Liputan Khusus: Dialektika Usaha Perikanan Sulsel, antara Jargon dan Aksi Nyata

  • Whatsapp
Ikan tuna di pelabbuhan pendaratan ikan (dok: Pelakita.ID)

DPRD Makassar

PELAKITA.ID – Publik di Sulsel terbagi dua saat mendengar ide Pj Gubernur Sulsel Bahtiar Baharuddin. Ada yang pro ide  intensifikasi dan ekstensifikasi budidaya pisang namun ada juga yang kontra.

Yang pro menyebut perlu ketahanan pangan, dan pisang menjadi sumber pangan dan devisa bagi daerah sepanjang lahan yang ada dimanfaatkan untuk massifikasi penanaman pisang secara intensif.

Yang kontra, menilainya sebagai hal ecek-ecek atau bukan aspek stratagis dan krusial.

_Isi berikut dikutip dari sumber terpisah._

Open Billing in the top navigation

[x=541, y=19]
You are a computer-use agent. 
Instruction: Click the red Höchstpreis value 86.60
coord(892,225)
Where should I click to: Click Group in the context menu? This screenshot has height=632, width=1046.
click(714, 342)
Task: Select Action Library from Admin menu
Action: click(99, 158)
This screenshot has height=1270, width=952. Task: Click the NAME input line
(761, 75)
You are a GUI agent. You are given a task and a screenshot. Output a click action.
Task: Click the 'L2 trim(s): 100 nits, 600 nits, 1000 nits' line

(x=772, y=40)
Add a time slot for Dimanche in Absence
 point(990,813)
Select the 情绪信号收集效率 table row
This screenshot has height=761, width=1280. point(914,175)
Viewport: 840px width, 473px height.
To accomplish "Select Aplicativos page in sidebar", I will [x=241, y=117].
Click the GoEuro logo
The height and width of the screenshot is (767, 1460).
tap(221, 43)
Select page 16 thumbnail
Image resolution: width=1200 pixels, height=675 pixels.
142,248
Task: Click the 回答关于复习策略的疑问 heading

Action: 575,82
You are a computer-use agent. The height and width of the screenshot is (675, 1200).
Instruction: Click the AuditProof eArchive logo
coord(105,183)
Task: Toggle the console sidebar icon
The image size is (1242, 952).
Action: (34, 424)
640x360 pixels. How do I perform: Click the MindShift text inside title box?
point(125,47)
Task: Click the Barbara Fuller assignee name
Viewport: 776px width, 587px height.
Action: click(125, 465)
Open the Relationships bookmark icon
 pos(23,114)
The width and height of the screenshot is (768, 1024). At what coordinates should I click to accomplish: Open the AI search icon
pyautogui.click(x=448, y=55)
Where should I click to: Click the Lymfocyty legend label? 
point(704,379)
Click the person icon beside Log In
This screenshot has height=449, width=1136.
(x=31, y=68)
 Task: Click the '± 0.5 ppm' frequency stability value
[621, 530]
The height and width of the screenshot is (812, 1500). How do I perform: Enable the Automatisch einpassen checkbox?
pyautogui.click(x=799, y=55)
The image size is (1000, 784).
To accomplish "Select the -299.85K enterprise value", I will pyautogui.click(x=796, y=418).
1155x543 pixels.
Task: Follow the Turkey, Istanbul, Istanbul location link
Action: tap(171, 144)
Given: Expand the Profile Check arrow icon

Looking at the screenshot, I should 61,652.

Yang kontra menilai Pj Gubernur mestinya mengkoordinasi dan mengkonsolidasi sumber daya pembangunan daerah sehingga semakin banyak pelaku usaha yang muncul dan menggunakan komoditi yang sudah familiar dengan warga seperti udang, kakao, padi, jagung hingga perikanan.

Fokus Kelautan dan Perikanan

Leher udang terbelit persoalan penyakit, kakao kian langka, jagung dan rumput laut harganya labil cenderung melemah.

Untuk aspek perikanan mereka berharap bukan hanya 1 000 rumpon yang digadang-gadang tetapi pengelolaan sumber daya perikanan dengan ekeftif, efisien dan berdaya saing.

Sejumlah pihak menyayangkan mengapa Sulsel masih tetap di bawah Jawa Timur dan DKI Jakarta sebagai eksportir produk perikanan padahal dari sisi sumber daya Jatim dan DKI Jakarta tak sekaya Sulsel dari sisi kandungan sumber daya alam, darat dan laut. Toh, Sulsel adalah episentrum NKRI.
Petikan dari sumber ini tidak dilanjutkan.